* _Goal of the exercise_:
Rewrite the part of the material that opens with the line containing "The height and width of the screenshot is (819, 1456)." and closes with the line containing "[x=405, y=607]", substituting "three-line" for "hamburger" and leaving everything else unchanged.

* _Material to process_:
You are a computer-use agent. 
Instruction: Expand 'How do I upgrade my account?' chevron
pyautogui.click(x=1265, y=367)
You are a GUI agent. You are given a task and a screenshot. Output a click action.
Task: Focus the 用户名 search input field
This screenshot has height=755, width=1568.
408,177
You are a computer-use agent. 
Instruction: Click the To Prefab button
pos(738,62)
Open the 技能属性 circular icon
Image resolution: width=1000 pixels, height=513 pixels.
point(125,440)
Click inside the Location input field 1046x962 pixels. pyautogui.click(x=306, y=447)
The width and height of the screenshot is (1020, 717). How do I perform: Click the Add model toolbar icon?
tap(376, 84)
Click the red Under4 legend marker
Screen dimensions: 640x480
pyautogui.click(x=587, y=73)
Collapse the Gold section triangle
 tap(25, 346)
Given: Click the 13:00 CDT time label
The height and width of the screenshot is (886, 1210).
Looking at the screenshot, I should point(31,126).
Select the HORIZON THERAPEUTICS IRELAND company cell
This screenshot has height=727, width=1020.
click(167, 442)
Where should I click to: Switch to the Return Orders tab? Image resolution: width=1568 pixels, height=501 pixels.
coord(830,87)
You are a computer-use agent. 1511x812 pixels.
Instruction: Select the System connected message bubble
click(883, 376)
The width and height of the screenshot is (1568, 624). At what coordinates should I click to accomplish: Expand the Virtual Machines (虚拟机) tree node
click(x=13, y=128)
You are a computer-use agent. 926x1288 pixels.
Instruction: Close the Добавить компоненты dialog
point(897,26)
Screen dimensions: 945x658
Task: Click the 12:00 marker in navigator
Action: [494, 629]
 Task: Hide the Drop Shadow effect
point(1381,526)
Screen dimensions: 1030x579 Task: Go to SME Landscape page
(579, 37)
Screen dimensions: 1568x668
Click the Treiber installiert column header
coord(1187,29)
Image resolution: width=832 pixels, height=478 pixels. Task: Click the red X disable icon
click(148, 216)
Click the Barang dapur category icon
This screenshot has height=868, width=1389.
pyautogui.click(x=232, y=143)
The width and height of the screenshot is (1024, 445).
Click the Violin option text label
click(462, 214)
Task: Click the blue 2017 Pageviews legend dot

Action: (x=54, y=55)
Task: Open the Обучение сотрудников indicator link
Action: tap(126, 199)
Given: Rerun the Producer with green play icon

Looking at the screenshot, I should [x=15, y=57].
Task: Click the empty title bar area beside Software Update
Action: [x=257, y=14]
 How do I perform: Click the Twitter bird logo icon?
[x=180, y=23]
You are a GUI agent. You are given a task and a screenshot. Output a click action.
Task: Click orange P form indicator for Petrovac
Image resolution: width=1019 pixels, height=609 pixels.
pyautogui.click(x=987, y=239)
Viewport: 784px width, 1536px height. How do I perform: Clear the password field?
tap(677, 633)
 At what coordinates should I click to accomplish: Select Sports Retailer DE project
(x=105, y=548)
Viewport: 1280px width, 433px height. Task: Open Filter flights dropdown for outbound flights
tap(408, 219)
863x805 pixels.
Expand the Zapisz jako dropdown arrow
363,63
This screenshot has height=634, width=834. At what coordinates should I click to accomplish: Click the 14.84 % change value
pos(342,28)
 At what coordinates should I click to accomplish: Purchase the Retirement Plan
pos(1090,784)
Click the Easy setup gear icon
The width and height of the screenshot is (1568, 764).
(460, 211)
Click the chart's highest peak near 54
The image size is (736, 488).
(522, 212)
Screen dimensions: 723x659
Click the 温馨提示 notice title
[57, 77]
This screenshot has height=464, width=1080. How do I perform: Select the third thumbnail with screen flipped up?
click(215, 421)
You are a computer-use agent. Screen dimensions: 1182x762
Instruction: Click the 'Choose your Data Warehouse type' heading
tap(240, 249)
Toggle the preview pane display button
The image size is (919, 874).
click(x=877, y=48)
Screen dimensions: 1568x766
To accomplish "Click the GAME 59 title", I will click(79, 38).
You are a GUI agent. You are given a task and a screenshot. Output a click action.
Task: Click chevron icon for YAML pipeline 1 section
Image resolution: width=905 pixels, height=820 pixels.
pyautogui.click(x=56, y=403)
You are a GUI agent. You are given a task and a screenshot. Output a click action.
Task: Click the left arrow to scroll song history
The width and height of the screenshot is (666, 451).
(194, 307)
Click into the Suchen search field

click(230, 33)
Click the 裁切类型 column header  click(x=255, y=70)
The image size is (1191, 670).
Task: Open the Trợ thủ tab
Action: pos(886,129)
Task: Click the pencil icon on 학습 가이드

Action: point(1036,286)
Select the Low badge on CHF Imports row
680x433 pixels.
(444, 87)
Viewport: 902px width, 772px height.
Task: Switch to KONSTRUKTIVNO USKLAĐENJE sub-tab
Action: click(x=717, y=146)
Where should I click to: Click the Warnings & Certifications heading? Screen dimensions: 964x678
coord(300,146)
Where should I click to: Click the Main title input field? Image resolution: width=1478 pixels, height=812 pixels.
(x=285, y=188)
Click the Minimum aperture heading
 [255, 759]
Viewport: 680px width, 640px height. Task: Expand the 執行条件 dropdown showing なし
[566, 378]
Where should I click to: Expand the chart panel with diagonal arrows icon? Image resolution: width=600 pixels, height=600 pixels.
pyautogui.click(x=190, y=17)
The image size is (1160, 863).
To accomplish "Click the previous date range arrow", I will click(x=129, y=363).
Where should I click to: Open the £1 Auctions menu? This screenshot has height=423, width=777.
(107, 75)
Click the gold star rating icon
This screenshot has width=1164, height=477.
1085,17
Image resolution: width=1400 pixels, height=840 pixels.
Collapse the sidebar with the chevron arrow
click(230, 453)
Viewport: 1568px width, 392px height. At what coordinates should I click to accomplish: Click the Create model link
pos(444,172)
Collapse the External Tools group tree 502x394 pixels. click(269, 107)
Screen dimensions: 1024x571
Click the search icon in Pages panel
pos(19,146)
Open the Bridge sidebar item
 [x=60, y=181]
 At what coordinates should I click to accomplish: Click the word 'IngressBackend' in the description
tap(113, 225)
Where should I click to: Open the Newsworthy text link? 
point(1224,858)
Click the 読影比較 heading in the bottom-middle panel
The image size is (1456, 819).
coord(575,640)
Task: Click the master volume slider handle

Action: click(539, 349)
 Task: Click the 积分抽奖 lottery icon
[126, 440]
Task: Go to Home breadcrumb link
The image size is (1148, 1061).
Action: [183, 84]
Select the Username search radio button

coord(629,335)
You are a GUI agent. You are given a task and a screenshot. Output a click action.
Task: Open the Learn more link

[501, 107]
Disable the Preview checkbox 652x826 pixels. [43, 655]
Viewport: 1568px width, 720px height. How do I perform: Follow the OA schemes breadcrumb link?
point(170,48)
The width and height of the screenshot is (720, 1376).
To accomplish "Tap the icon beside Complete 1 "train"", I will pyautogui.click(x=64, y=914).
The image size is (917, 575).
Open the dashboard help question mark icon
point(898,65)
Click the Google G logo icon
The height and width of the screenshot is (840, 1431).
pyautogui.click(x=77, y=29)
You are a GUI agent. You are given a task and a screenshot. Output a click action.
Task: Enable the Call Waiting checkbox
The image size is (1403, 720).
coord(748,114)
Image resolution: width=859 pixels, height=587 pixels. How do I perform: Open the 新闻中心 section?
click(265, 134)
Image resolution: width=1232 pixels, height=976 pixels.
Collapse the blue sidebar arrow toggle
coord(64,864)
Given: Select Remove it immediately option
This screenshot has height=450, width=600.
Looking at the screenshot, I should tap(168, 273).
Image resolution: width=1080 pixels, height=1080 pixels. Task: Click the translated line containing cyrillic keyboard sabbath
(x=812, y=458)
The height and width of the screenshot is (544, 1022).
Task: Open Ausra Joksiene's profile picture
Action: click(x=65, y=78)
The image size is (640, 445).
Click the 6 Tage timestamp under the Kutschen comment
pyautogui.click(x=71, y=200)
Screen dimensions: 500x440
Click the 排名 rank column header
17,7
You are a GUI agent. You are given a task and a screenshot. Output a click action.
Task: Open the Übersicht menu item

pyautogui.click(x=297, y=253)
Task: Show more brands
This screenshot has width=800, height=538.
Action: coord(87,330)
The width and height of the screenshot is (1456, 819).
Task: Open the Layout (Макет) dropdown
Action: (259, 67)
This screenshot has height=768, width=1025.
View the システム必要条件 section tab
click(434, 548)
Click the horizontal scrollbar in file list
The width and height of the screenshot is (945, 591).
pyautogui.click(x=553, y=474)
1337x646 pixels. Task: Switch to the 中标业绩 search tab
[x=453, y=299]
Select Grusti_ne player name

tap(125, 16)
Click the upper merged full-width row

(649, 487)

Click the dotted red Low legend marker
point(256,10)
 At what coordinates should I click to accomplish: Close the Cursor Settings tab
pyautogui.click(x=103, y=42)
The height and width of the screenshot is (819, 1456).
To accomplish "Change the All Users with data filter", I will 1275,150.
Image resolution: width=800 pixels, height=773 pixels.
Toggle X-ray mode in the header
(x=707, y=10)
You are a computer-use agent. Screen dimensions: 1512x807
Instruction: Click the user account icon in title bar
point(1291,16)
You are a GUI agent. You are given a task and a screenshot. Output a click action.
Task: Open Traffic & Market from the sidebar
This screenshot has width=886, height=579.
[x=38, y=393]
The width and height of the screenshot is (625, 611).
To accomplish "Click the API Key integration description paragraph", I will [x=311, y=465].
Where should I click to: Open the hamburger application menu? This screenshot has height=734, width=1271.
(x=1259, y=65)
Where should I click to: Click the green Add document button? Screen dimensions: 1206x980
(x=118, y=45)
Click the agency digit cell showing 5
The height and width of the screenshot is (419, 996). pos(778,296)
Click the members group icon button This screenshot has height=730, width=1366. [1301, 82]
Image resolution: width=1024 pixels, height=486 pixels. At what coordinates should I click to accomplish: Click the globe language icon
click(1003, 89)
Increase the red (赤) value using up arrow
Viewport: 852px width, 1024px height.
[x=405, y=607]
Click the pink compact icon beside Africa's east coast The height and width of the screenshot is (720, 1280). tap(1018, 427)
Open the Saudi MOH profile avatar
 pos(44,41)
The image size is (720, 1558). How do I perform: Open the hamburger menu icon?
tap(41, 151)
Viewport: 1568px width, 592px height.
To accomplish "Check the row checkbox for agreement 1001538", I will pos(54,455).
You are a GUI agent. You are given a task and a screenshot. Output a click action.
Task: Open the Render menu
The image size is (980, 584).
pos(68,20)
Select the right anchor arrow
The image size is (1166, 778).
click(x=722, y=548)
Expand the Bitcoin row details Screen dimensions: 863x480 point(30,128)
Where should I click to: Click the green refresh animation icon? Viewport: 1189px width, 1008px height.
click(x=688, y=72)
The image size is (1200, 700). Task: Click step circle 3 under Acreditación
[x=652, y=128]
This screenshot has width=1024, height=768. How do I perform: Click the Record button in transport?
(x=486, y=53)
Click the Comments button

* _Result of this task_:
The height and width of the screenshot is (819, 1456).
To accomplish "Change the All Users with data filter", I will 1275,150.
Image resolution: width=800 pixels, height=773 pixels.
Toggle X-ray mode in the header
(x=707, y=10)
You are a computer-use agent. Screen dimensions: 1512x807
Instruction: Click the user account icon in title bar
point(1291,16)
You are a GUI agent. You are given a task and a screenshot. Output a click action.
Task: Open Traffic & Market from the sidebar
This screenshot has width=886, height=579.
[x=38, y=393]
The width and height of the screenshot is (625, 611).
To accomplish "Click the API Key integration description paragraph", I will [x=311, y=465].
Where should I click to: Open the three-line application menu? This screenshot has height=734, width=1271.
(x=1259, y=65)
Where should I click to: Click the green Add document button? Screen dimensions: 1206x980
(x=118, y=45)
Click the agency digit cell showing 5
The height and width of the screenshot is (419, 996). pos(778,296)
Click the members group icon button This screenshot has height=730, width=1366. [1301, 82]
Image resolution: width=1024 pixels, height=486 pixels. At what coordinates should I click to accomplish: Click the globe language icon
click(1003, 89)
Increase the red (赤) value using up arrow
Viewport: 852px width, 1024px height.
[x=405, y=607]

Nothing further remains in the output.